-------- ИСХОДНЫЕ ДАННЫЕ --------

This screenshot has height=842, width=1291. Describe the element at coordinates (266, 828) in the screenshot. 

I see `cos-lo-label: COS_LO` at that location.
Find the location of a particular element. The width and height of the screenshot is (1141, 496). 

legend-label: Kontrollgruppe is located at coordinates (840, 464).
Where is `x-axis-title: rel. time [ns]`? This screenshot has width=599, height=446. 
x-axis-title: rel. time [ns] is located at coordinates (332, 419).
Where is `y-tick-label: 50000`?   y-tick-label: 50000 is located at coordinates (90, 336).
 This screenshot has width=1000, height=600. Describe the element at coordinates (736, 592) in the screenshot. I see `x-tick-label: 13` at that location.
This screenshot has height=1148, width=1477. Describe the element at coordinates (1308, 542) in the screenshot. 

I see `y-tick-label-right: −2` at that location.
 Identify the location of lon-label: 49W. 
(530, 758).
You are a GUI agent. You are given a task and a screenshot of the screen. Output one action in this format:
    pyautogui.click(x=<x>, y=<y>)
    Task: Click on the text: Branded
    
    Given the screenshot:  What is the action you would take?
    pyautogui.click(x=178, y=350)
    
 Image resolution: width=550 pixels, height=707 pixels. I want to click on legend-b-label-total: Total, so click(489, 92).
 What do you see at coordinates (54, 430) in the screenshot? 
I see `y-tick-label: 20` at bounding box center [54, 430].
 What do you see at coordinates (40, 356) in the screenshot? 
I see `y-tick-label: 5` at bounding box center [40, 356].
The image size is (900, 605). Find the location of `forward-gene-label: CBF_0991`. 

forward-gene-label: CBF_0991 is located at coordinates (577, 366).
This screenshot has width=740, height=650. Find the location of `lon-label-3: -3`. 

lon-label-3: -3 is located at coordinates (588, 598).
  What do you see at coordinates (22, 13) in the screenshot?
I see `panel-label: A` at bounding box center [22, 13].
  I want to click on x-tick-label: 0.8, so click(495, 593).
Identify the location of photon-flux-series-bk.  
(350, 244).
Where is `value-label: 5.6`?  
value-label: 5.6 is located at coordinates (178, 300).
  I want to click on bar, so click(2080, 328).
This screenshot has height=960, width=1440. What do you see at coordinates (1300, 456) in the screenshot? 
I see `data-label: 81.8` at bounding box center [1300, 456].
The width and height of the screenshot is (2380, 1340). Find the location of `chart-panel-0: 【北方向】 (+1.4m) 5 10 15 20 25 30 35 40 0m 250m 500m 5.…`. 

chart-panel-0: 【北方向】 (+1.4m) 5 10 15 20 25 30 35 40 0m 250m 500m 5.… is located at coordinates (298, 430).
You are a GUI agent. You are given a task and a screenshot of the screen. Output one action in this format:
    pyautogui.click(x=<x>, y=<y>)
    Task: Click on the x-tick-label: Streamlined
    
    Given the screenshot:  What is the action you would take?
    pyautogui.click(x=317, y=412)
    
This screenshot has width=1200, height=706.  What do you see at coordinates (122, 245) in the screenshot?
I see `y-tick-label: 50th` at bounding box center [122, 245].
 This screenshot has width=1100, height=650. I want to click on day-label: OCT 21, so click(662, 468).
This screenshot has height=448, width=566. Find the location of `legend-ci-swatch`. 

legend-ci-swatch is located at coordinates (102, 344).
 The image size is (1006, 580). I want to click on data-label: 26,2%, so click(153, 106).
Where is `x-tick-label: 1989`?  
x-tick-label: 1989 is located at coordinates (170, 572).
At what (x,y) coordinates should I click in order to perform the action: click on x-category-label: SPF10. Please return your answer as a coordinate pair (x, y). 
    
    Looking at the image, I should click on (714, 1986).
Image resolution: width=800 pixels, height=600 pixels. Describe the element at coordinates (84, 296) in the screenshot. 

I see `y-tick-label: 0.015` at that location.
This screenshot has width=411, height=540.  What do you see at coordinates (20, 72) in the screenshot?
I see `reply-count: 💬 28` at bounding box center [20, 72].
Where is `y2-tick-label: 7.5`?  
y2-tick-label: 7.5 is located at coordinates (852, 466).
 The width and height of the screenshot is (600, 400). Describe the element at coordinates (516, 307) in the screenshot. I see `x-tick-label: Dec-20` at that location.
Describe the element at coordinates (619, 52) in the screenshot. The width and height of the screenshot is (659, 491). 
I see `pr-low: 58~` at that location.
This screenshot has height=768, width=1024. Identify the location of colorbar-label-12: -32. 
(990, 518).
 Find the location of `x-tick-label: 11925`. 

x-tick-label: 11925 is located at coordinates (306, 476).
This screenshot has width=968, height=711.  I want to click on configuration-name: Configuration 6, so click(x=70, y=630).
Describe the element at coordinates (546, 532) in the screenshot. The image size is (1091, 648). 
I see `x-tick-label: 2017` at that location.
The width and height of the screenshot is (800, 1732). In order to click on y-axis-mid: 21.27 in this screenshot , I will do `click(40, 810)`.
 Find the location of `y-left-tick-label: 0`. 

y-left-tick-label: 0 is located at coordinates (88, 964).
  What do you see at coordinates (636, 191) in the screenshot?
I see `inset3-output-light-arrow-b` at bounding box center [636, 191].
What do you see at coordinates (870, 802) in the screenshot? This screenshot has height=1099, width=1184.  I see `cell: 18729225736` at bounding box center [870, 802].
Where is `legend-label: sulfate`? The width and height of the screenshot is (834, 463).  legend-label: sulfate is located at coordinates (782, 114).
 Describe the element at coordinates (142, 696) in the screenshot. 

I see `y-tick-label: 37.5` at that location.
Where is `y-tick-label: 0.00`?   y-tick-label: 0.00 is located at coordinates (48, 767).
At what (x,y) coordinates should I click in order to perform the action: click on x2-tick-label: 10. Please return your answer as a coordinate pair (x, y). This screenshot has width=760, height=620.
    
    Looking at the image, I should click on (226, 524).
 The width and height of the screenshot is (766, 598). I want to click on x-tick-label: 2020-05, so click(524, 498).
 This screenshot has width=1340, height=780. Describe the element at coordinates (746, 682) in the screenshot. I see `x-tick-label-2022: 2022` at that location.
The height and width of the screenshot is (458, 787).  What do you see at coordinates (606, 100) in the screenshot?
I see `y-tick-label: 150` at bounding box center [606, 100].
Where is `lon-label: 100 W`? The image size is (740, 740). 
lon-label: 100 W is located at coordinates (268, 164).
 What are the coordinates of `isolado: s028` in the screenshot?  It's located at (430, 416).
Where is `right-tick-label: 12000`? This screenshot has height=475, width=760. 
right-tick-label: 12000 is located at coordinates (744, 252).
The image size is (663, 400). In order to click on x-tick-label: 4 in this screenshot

--------

ЧТО СДЕЛАТЬ: Пожалуйста, замените во всём материале выше «Where is» на «Where can I find» и приведите его заново, ничего больше не меняя.

ОЖИДАЕМЫЙ ОТВЕТ:
This screenshot has height=842, width=1291. Describe the element at coordinates (266, 828) in the screenshot. 

I see `cos-lo-label: COS_LO` at that location.
Find the location of a particular element. The width and height of the screenshot is (1141, 496). 

legend-label: Kontrollgruppe is located at coordinates (840, 464).
Where can I find `x-axis-title: rel. time [ns]`? This screenshot has width=599, height=446. 
x-axis-title: rel. time [ns] is located at coordinates (332, 419).
Where can I find `y-tick-label: 50000`?   y-tick-label: 50000 is located at coordinates (90, 336).
 This screenshot has width=1000, height=600. Describe the element at coordinates (736, 592) in the screenshot. I see `x-tick-label: 13` at that location.
This screenshot has height=1148, width=1477. Describe the element at coordinates (1308, 542) in the screenshot. 

I see `y-tick-label-right: −2` at that location.
 Identify the location of lon-label: 49W. 
(530, 758).
You are a GUI agent. You are given a task and a screenshot of the screen. Output one action in this format:
    pyautogui.click(x=<x>, y=<y>)
    Task: Click on the text: Branded
    
    Given the screenshot:  What is the action you would take?
    pyautogui.click(x=178, y=350)
    
 Image resolution: width=550 pixels, height=707 pixels. I want to click on legend-b-label-total: Total, so click(489, 92).
 What do you see at coordinates (54, 430) in the screenshot? 
I see `y-tick-label: 20` at bounding box center [54, 430].
 What do you see at coordinates (40, 356) in the screenshot? 
I see `y-tick-label: 5` at bounding box center [40, 356].
The image size is (900, 605). Find the location of `forward-gene-label: CBF_0991`. 

forward-gene-label: CBF_0991 is located at coordinates (577, 366).
This screenshot has width=740, height=650. Find the location of `lon-label-3: -3`. 

lon-label-3: -3 is located at coordinates (588, 598).
  What do you see at coordinates (22, 13) in the screenshot?
I see `panel-label: A` at bounding box center [22, 13].
  I want to click on x-tick-label: 0.8, so click(495, 593).
Identify the location of photon-flux-series-bk.  
(350, 244).
Where can I find `value-label: 5.6`?  
value-label: 5.6 is located at coordinates (178, 300).
  I want to click on bar, so click(2080, 328).
This screenshot has height=960, width=1440. What do you see at coordinates (1300, 456) in the screenshot? 
I see `data-label: 81.8` at bounding box center [1300, 456].
The width and height of the screenshot is (2380, 1340). Find the location of `chart-panel-0: 【北方向】 (+1.4m) 5 10 15 20 25 30 35 40 0m 250m 500m 5.…`. 

chart-panel-0: 【北方向】 (+1.4m) 5 10 15 20 25 30 35 40 0m 250m 500m 5.… is located at coordinates (298, 430).
You are a GUI agent. You are given a task and a screenshot of the screen. Output one action in this format:
    pyautogui.click(x=<x>, y=<y>)
    Task: Click on the x-tick-label: Streamlined
    
    Given the screenshot:  What is the action you would take?
    pyautogui.click(x=317, y=412)
    
This screenshot has width=1200, height=706.  What do you see at coordinates (122, 245) in the screenshot?
I see `y-tick-label: 50th` at bounding box center [122, 245].
 This screenshot has width=1100, height=650. I want to click on day-label: OCT 21, so click(662, 468).
This screenshot has height=448, width=566. Find the location of `legend-ci-swatch`. 

legend-ci-swatch is located at coordinates (102, 344).
 The image size is (1006, 580). I want to click on data-label: 26,2%, so click(153, 106).
Where can I find `x-tick-label: 1989`?  
x-tick-label: 1989 is located at coordinates (170, 572).
At what (x,y) coordinates should I click in order to perform the action: click on x-category-label: SPF10. Please return your answer as a coordinate pair (x, y). 
    
    Looking at the image, I should click on (714, 1986).
Image resolution: width=800 pixels, height=600 pixels. Describe the element at coordinates (84, 296) in the screenshot. 

I see `y-tick-label: 0.015` at that location.
This screenshot has width=411, height=540.  What do you see at coordinates (20, 72) in the screenshot?
I see `reply-count: 💬 28` at bounding box center [20, 72].
Where can I find `y2-tick-label: 7.5`?  
y2-tick-label: 7.5 is located at coordinates (852, 466).
 The width and height of the screenshot is (600, 400). Describe the element at coordinates (516, 307) in the screenshot. I see `x-tick-label: Dec-20` at that location.
Describe the element at coordinates (619, 52) in the screenshot. The width and height of the screenshot is (659, 491). 
I see `pr-low: 58~` at that location.
This screenshot has height=768, width=1024. Identify the location of colorbar-label-12: -32. 
(990, 518).
 Find the location of `x-tick-label: 11925`. 

x-tick-label: 11925 is located at coordinates (306, 476).
This screenshot has width=968, height=711.  I want to click on configuration-name: Configuration 6, so click(x=70, y=630).
Describe the element at coordinates (546, 532) in the screenshot. The image size is (1091, 648). 
I see `x-tick-label: 2017` at that location.
The width and height of the screenshot is (800, 1732). In order to click on y-axis-mid: 21.27 in this screenshot , I will do `click(40, 810)`.
 Find the location of `y-left-tick-label: 0`. 

y-left-tick-label: 0 is located at coordinates (88, 964).
  What do you see at coordinates (636, 191) in the screenshot?
I see `inset3-output-light-arrow-b` at bounding box center [636, 191].
What do you see at coordinates (870, 802) in the screenshot? This screenshot has height=1099, width=1184.  I see `cell: 18729225736` at bounding box center [870, 802].
Where can I find `legend-label: sulfate`? The width and height of the screenshot is (834, 463).  legend-label: sulfate is located at coordinates (782, 114).
 Describe the element at coordinates (142, 696) in the screenshot. 

I see `y-tick-label: 37.5` at that location.
Where can I find `y-tick-label: 0.00`?   y-tick-label: 0.00 is located at coordinates (48, 767).
At what (x,y) coordinates should I click in order to perform the action: click on x2-tick-label: 10. Please return your answer as a coordinate pair (x, y). This screenshot has width=760, height=620.
    
    Looking at the image, I should click on (226, 524).
 The width and height of the screenshot is (766, 598). I want to click on x-tick-label: 2020-05, so click(524, 498).
 This screenshot has width=1340, height=780. Describe the element at coordinates (746, 682) in the screenshot. I see `x-tick-label-2022: 2022` at that location.
The height and width of the screenshot is (458, 787).  What do you see at coordinates (606, 100) in the screenshot?
I see `y-tick-label: 150` at bounding box center [606, 100].
Where can I find `lon-label: 100 W`? The image size is (740, 740). 
lon-label: 100 W is located at coordinates (268, 164).
 What are the coordinates of `isolado: s028` in the screenshot?  It's located at (430, 416).
Where can I find `right-tick-label: 12000`? This screenshot has height=475, width=760. 
right-tick-label: 12000 is located at coordinates (744, 252).
The image size is (663, 400). In order to click on x-tick-label: 4 in this screenshot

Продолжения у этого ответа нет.